Use a Factory Approach to Streamline Application Development

Use a Factory Approach to Streamline Application Development

Cindy Waxer, DataInformed
July 14, 2014
http://data-informed.com/use-a-factory-approach-streamline-application-development

“Big data factory” may not be as glamorous a description for an organization’s analytics talent as “data rock star” or “virtuoso,” but it’s a term an increasing number of organizations are embracing as the race to build big data applications heats up.

For years, lone data scientists have dominated analytics departments, building applications one at a time while handing over dozens of files with multiple scripts to various departments. But that’s all changing as companies like BloomReach discover a new approach to app development that more closely resembles an auto manufacturer’s plant floor than a Silicon Valley cubicle.

BloomReach creates big data market applications by leveraging analytics to personalize website content and enable site searches for big-name brands like Crate&Barrel and NeimanMarcus. Although the startup relies on application development platform Cascading from Concurrent Inc. to build on Hadoop, Seth Rogers, a member of BloomReach’s technical staff, says that developing applications “is a time-consuming process. There’s a lot of trial and error and iterations that you have to go through.”

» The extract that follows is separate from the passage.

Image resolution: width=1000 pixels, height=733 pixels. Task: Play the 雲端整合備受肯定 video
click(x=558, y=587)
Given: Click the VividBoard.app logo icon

Rogers said that to minimize this heavy lifting and make its app development process more flexible, BloomReach has created its own big data factory. According to Rogers, application development traditionally has involved a hodgepodge of development tools, programming languages, and raw Hadoop in which “every product is in its own silo, which is very specific and very opaque. Nobody really understands what’s going on with programming languages or data storage.”

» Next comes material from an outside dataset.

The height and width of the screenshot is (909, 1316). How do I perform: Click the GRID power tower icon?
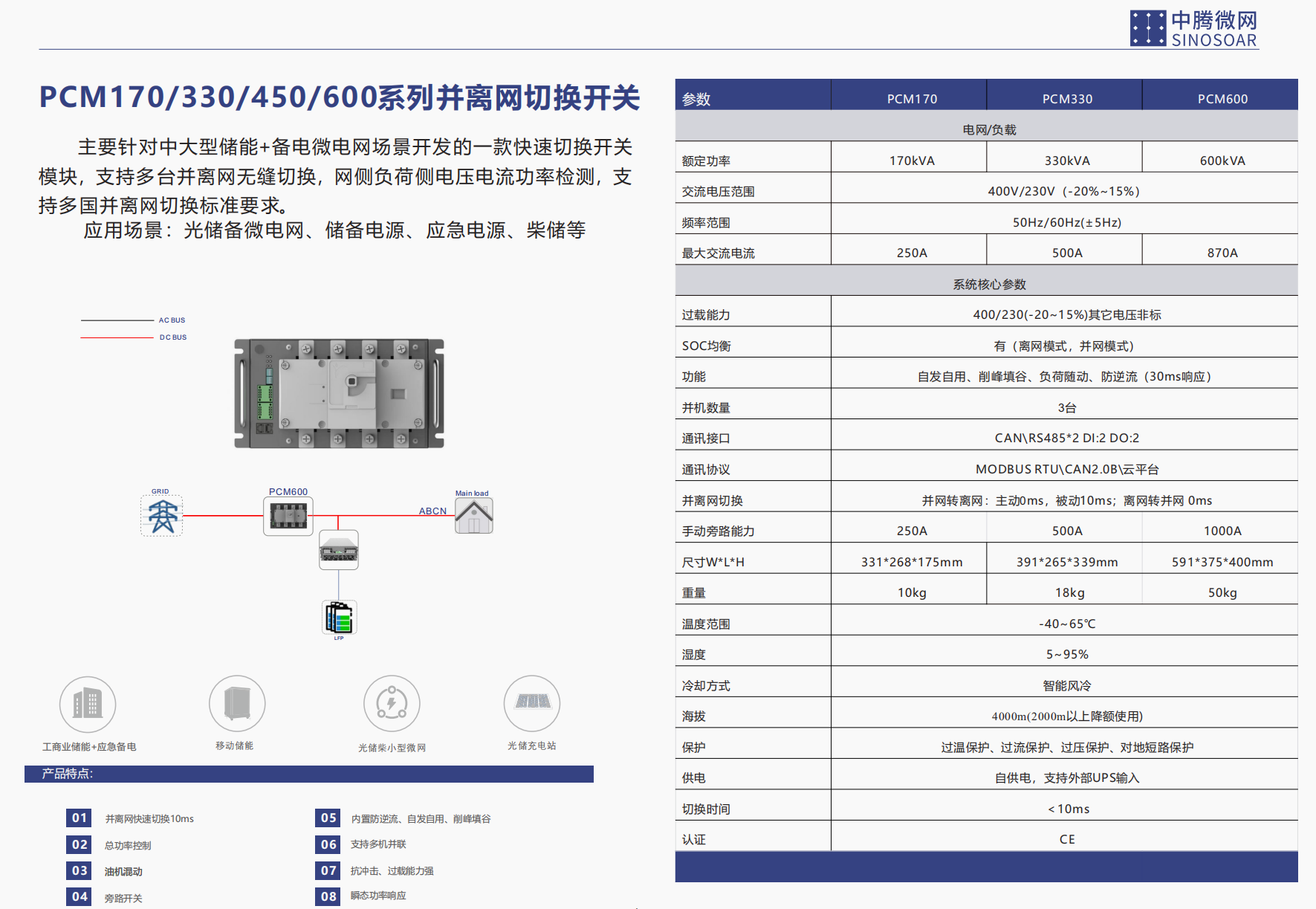pyautogui.click(x=162, y=515)
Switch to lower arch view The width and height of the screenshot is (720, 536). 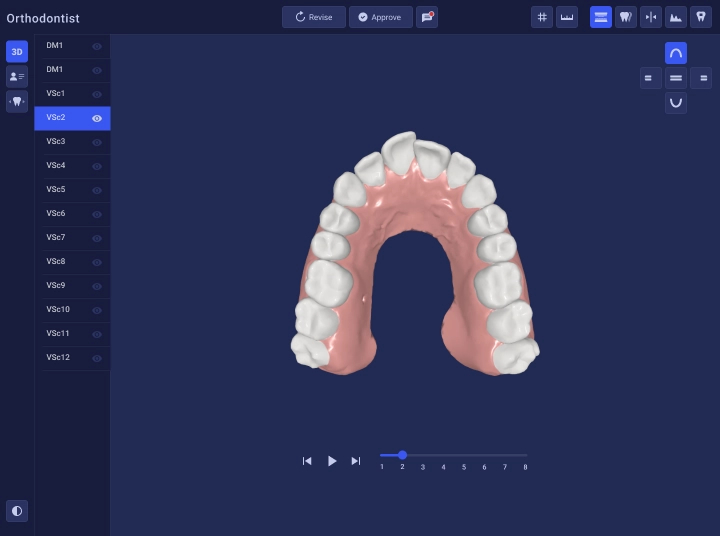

As a result, data scientists are left experimenting on their own, building one app at a time without a repeatable platform or reproducible results. Not only does this require starting from scratch with every new application, but if a data scientist suddenly jumps ship, a huge knowledge vacuum and a corresponding negative impact on production results.

To make application design simpler with repeatable development processes, BloomReach created a big data factory for the four terabytes of data it processes weekly and the 150 million consumer interactions it encounters daily.

Rogers said a successful big data factory comprises five key components:

  • A set of common building blocks and tools for app development. Rogers said the Cascading app development platform allows BloomReach to access “programming libraries we’ve already written so that we can incorporate them into new apps in a fairly straightforward way and without customization.”
  • A standardized infrastructure, in which data sets are stored in standard formats so that “when we are building a product, we are not starting from scratch,” Rogers said. “We already have our basic infrastructure in place.”
  • A selection of monitoring tools that regularly tests the performance of systems and measures computing power usage to ensure peak performance.
  • A standardized process for debugging along with databases for ad hoc queries. Rogers said it’s not uncommon for a customer’s Web site to experience an occasional glitch. The problem, however, is that it’s often difficult to sift through files for a nugget of bad data, especially if it hasn’t been indexed. Easy-to-query databases, however, “make it easy to find information without having to open up these gigantic, 10-terabyte files and run through them,” Rogers said. “We can go in there and easily do a search and see what exactly went wrong, whether it was user error or a legitimate bug.” In turn, apps can be modified quickly and effectively without having to go back to start.
  • Centralized storage for data. Storage typically comes in three forms: a shared file system that is excellent for transforming data; a key store that lets users quickly look up data using a specific key for fast analysis; and a relational database that cleans up data, converts it into a structured record, and loads it into a regular SQL database “so that users can conduct queries on any field” and play with the data, said Rogers.

Application development tools, debugging solutions, storage options – they have always been available to a big data team. But by combining data, coding, and monitoring processes into a standardized, centralized, and simplified strategy for app development, Rogers said, a big data factory can accelerate the app development process, resulting in significant savings in developer time, storage capacity, and computing power resources.